▶ FRAGMENTO DE ORIGEN
------------------------
Uruguay

 

Militares en el banquillo

La falda corta de la impunidad

Mientras algunos de los más conocidos torturadores de la dictadura uruguaya se enfrentan por primera vez en veinte años a la justicia penal, tres militares (dos activos) serán extraditados a Chile por decisión de la Suprema Corte de Justicia del Uruguay, un país donde la falda corta de la impunidad empieza a mostrar las intimidades de la coordinación represiva en la región.

 

El viernes 17 de marzo, con una nerviosa sonrisa dibujada en el rostro, el tristemente célebre coronel José Nino Gavazzo salía del juzgado penal, custodiado por una brigada especial de la Policía, luego de declarar ante dos jueces civiles que indagan la desaparición de un uruguayo en Argentina y el simultáneo homicidio de su familia en Montevideo.

 

Gavazzo fue el militar que en 1986 se negó a comparecer ante un juez civil y, al recibir el apoyo de las Fuerzas Armadas, dio el argumento que necesitaba el entonces presidente Julio María Sanguinetti para impulsar la aprobación de la llamada Ley de Caducidad con la que se intentó amnistiar los crímenes cometidos por la dictadura que gobernó Uruguay entre 1973 y 1985.

 

Al igual que Gavazzo, otros represores como el coronel Jorge “Pajarito” Silveira, el mayor Armando Méndez y el general Julio Rebollo, fueron “escrachados” por manifestantes apostados frente a los tribunales, cuando se vieron obligados a prestar declaración ante el juez por el secuestro del tupamaro Washington Barrios y la muerte de su esposa hace más de 30 años.

 

Barrios, sobre quien existía una orden de captura de los militares uruguayos, fue secuestrado en Córdoba, Argentina, el 17 de setiembre de 1974 y un mes después,  trasladado a la ciudad de La Plata donde un juez le interrogaría por su ingreso clandestino al país. La versión oficial dice que “se fugó” del vehículo que lo devolvía a Córdoba. Nunca más fue visto.
------------------------
▶ DATOS EXTRAÍDOS
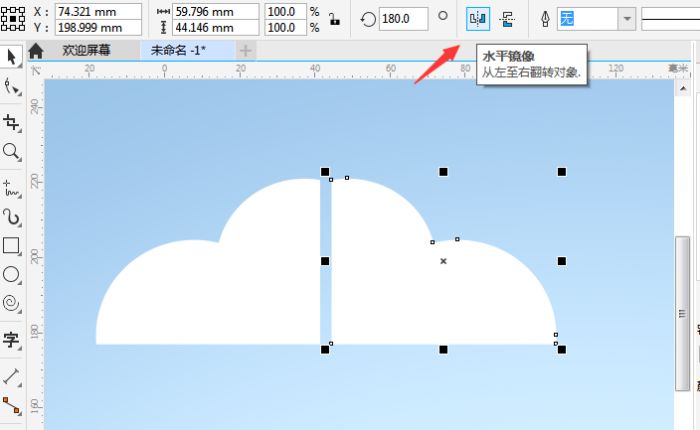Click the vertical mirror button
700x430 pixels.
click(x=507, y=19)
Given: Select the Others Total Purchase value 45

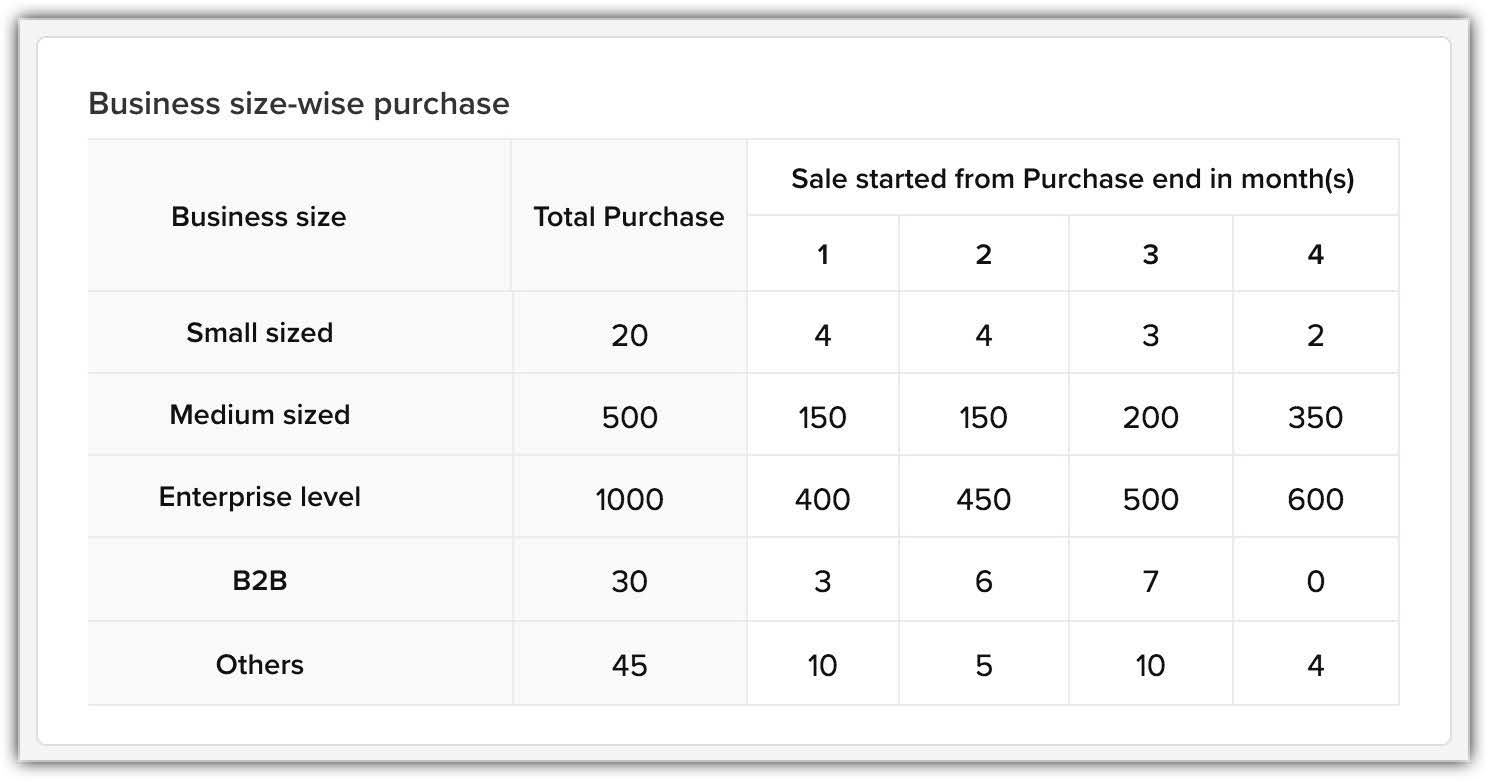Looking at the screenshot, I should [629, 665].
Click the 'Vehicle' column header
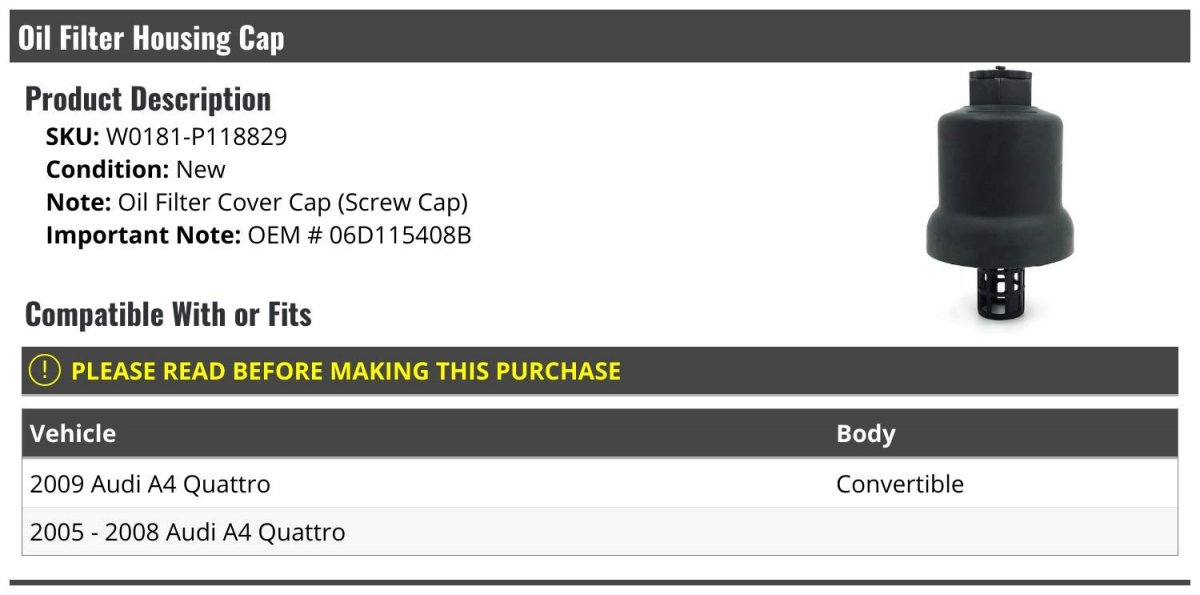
------------------------
▶ EJERCICIOS POR RESOLVER
A: Cita del artículo sobre los militares uruguayos ante la justicia todo lo que va desde "Militares en el" hasta "familia en Montevideo.".
B: Prolonga el artículo sobre los militares uruguayos ante la justicia a partir de su última oración.

▶ LISTA DE RESPUESTAS
A:
Militares en el banquillo

La falda corta de la impunidad

Mientras algunos de los más conocidos torturadores de la dictadura uruguaya se enfrentan por primera vez en veinte años a la justicia penal, tres militares (dos activos) serán extraditados a Chile por decisión de la Suprema Corte de Justicia del Uruguay, un país donde la falda corta de la impunidad empieza a mostrar las intimidades de la coordinación represiva en la región.

 

El viernes 17 de marzo, con una nerviosa sonrisa dibujada en el rostro, el tristemente célebre coronel José Nino Gavazzo salía del juzgado penal, custodiado por una brigada especial de la Policía, luego de declarar ante dos jueces civiles que indagan la desaparición de un uruguayo en Argentina y el simultáneo homicidio de su familia en Montevideo.

B:
 

El 21 de octubre de 1974, en el Barrio Brazo Oriental de Montevideo, se realizó un impresionante operativo de “copamiento” sobre las casa de Barrios, donde su esposa Silvia Reyes y dos amigas, Laura Raggio y Diana Maidanick, fueron acribilladas a balazos. Los militares dijeron que las tres mujeres se habían resistido a tiros, pero testigos sostienen que fue una ejecución.

 

Un “favor” de Argentina

 

El Caso Barrios emerge como una prueba evidente de la coordinación represiva que existió entre militares y policías del Cono Sur de América, antes, durante y aún después de las dictaduras que asolaron la región desde los años 60 a los 80, con un saldo de cientos de miles de torturados y millares de muertos o desaparecidos.

El desfile de los torturadores por los juzgados y la habilitación de las primeras extradiciones prometen repetirse en los próximos meses, cuando en Uruguay se procesen otras denuncias de violaciones a los derechos humanos. Si así ocurre, la sociedad uruguaya verá caer un mito con el que le han atemorizado durante dos décadas, al comprobar que, desnuda, la impunidad es cobarde.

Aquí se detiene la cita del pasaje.